START RECORDS PROVIDED

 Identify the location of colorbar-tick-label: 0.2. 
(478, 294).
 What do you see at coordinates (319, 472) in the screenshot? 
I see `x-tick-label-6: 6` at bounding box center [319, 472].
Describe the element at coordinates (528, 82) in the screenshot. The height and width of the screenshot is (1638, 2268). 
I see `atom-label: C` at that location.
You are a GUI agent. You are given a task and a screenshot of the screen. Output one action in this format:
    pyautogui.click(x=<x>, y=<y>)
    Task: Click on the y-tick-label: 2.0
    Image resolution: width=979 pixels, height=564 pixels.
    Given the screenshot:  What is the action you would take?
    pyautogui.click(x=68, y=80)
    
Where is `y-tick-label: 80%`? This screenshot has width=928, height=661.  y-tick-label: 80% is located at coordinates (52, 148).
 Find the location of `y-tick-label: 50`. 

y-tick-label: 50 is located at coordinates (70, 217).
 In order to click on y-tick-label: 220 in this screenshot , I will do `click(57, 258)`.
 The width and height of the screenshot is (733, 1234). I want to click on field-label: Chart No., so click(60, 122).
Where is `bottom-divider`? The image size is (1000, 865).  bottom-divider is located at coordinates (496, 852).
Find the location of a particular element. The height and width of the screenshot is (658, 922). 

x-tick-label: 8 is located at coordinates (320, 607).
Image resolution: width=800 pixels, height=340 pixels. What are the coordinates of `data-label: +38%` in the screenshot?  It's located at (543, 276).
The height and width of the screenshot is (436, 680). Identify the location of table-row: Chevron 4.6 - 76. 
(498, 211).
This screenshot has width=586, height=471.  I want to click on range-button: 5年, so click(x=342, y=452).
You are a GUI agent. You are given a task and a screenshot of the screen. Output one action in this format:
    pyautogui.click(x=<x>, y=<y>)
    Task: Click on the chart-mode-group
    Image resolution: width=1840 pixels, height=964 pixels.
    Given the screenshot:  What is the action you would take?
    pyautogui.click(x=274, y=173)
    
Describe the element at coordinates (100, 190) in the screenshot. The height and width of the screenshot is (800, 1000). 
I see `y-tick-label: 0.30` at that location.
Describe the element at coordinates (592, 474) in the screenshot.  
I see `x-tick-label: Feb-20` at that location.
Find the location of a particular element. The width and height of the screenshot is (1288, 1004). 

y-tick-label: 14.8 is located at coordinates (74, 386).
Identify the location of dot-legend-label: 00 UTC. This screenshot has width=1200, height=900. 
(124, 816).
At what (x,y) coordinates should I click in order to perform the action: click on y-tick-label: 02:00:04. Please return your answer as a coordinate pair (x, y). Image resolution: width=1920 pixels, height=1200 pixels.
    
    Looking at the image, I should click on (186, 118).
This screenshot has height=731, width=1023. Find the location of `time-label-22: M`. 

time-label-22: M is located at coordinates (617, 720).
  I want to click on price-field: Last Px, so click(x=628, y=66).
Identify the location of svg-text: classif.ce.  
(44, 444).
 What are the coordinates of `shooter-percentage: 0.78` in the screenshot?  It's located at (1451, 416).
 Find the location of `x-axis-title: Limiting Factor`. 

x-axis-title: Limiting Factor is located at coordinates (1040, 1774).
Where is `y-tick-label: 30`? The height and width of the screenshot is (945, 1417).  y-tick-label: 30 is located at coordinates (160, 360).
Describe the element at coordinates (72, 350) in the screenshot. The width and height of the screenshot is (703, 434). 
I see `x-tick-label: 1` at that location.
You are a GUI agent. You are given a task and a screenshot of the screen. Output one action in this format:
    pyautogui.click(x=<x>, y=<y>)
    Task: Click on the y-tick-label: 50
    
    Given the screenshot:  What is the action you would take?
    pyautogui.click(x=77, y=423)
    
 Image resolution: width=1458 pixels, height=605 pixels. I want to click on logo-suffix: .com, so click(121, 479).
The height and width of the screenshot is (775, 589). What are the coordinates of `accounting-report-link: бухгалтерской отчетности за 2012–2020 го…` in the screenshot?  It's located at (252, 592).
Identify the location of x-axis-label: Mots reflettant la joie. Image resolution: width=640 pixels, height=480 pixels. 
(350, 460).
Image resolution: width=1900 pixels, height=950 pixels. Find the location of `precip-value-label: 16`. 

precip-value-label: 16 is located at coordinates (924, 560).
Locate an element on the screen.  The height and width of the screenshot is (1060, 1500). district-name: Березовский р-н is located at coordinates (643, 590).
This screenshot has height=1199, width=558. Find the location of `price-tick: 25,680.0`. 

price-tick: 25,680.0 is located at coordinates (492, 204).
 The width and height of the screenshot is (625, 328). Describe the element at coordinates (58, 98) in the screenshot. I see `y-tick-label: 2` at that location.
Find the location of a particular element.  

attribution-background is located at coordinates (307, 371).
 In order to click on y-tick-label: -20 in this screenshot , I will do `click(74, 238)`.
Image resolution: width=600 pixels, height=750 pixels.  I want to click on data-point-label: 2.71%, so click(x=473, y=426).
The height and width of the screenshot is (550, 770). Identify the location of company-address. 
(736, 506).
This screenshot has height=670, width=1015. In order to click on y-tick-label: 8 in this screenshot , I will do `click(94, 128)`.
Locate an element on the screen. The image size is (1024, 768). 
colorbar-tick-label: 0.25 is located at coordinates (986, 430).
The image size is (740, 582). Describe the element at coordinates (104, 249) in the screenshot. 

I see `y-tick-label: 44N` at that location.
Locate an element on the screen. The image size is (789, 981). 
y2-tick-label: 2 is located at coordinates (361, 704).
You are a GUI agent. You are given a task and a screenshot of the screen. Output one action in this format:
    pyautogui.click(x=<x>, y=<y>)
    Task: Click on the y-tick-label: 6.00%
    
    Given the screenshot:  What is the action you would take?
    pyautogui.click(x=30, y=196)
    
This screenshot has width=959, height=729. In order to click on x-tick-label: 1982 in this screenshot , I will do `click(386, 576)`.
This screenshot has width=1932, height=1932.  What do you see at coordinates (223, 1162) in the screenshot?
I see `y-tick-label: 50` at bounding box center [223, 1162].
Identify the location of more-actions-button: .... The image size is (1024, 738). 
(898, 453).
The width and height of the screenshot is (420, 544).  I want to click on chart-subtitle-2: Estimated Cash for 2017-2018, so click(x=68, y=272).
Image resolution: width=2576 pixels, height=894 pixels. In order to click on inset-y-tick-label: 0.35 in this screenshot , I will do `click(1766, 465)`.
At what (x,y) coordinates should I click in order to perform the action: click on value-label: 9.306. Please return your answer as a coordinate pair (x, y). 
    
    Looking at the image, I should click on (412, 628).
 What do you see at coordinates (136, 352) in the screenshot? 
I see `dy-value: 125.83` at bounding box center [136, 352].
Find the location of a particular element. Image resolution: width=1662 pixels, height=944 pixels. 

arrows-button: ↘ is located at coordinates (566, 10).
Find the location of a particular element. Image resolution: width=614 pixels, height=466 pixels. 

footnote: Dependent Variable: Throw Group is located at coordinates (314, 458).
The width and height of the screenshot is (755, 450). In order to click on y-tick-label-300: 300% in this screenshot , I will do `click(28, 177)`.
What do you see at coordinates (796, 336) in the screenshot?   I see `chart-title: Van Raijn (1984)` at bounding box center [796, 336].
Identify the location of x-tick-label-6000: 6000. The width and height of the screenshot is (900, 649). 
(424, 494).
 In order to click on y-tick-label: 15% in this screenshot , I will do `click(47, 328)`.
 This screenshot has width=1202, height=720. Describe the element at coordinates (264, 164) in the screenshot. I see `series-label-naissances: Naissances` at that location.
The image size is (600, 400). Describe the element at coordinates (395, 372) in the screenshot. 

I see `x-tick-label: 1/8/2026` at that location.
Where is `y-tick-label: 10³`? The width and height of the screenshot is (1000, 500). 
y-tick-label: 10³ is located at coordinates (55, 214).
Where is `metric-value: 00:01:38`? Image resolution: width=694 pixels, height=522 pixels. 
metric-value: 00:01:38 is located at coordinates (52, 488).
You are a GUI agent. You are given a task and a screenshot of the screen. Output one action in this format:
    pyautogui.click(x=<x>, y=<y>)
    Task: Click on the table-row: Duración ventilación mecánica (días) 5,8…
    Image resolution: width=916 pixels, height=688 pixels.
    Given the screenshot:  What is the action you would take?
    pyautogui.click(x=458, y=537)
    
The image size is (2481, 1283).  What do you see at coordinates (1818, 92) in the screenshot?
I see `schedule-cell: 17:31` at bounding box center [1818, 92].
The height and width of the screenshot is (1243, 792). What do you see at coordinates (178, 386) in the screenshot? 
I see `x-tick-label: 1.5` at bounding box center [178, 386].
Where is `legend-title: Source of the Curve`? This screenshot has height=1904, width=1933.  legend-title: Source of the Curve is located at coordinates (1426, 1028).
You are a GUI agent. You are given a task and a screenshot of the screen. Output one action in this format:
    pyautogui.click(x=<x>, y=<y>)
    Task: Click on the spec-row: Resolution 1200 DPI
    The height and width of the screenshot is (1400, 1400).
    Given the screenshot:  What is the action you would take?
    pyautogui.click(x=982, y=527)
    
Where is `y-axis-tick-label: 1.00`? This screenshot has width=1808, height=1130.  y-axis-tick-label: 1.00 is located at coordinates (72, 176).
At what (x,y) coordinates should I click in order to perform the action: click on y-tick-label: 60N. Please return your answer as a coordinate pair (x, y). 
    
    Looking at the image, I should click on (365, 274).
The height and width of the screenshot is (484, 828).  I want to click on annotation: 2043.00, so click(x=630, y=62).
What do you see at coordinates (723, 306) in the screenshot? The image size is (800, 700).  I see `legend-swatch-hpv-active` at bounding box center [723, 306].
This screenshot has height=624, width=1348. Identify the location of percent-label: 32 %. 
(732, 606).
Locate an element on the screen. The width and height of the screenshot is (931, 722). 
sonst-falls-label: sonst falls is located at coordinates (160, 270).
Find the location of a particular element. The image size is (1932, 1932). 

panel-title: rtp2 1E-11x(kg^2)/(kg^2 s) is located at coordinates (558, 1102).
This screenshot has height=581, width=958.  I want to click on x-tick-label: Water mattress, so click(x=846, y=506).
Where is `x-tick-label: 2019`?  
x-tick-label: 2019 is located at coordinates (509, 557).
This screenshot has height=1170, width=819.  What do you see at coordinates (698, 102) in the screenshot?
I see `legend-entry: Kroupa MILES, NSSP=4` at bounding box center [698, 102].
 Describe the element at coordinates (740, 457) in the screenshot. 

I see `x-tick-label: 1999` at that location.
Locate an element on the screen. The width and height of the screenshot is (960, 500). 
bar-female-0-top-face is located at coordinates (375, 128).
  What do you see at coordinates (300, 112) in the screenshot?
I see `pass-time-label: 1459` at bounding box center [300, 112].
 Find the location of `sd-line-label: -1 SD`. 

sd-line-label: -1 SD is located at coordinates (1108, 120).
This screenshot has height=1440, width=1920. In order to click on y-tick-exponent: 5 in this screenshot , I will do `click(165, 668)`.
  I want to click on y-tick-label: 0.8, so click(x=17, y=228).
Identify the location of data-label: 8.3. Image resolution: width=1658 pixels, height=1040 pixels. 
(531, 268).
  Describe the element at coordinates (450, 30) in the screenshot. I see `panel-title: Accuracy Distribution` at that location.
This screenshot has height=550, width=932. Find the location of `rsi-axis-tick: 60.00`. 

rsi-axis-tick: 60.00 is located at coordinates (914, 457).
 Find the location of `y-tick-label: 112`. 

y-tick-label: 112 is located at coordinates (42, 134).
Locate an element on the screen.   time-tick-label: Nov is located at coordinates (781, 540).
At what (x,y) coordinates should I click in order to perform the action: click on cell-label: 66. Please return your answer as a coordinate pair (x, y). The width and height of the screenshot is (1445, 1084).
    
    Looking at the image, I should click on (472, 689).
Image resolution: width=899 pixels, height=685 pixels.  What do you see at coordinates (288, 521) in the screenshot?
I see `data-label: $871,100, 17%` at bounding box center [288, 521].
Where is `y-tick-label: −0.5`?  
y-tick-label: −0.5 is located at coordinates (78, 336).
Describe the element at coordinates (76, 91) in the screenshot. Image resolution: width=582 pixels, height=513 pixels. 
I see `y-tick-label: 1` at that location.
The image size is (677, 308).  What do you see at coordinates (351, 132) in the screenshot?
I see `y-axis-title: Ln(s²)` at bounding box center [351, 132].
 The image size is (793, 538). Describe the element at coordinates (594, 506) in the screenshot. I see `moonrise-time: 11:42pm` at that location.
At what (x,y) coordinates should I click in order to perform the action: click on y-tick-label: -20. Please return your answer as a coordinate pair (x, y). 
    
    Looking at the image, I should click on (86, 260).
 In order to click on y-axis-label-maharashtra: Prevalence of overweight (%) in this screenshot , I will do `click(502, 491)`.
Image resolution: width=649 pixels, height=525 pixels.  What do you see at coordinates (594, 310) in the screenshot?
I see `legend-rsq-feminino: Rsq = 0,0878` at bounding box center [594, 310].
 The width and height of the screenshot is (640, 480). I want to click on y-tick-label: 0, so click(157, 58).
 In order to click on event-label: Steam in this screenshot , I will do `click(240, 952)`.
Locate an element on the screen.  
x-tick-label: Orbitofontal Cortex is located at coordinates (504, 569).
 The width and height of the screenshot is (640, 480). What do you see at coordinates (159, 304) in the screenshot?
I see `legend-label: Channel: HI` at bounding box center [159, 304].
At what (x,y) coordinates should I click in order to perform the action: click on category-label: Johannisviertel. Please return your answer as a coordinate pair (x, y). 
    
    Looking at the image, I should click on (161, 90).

END RECORDS PROVIDED

# GOAL OF THE EXERCISE:
Please write out the listing exactly, from the line with "Describe the element at coordinates (740, 457)" to the line with "sd-line-label: -1 SD is", both lines included.

# TASK RESULT:
 Describe the element at coordinates (740, 457) in the screenshot. 

I see `x-tick-label: 1999` at that location.
Locate an element on the screen. The width and height of the screenshot is (960, 500). 
bar-female-0-top-face is located at coordinates (375, 128).
  What do you see at coordinates (300, 112) in the screenshot?
I see `pass-time-label: 1459` at bounding box center [300, 112].
 Find the location of `sd-line-label: -1 SD`. 

sd-line-label: -1 SD is located at coordinates (1108, 120).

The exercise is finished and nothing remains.